Description
Research on international peacebuilding is characterised by two understandings of violence. Within an instrumentalist understanding of violence, violence is seen as a means for conflict parties to achieve their goals. In contrast, a structuralist understanding points to the structural causes of violent conflicts. As an alternative to this, the paper aims to formulate an affect-theoretical understanding of violence. This is intended to theoretically account for an experience frequently expressed by those affected by prolonged violence: that violence is something that is felt and shapes the social environment even when it is not directly carried out.

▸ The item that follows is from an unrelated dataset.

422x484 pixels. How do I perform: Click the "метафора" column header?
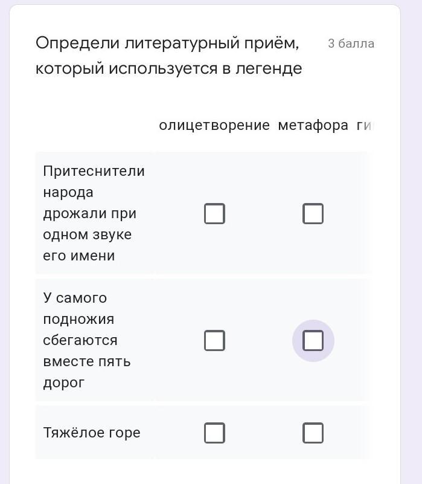coord(313,125)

Thus, following the affective turn, violence is understood as atmospheric, i.e. as something that surrounds us and is effective as a "potential" (Massumi), i.e. as a kind of threat that is constantly in the air.

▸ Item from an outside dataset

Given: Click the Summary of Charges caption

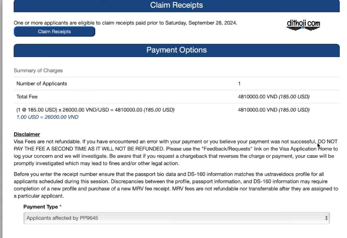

Following this, UN peacebuilding will be examined as something that is embedded in such atmospheres of violence, for example after protracted civil wars. Two UN peacebuilding missions (UNTAC in Cambodia and UNTAET in East Timor) will be used to show how peacebuilding practices shape such atmospheres of violence and attempt to transform them on the one hand, but on the other run the risk of becoming part of atmospheric violence themselves. The empirical material for this will be documents, reports, pictures and video material from the missions. On the basis of the two case studies, consequences will then be drawn for future peacebuilding.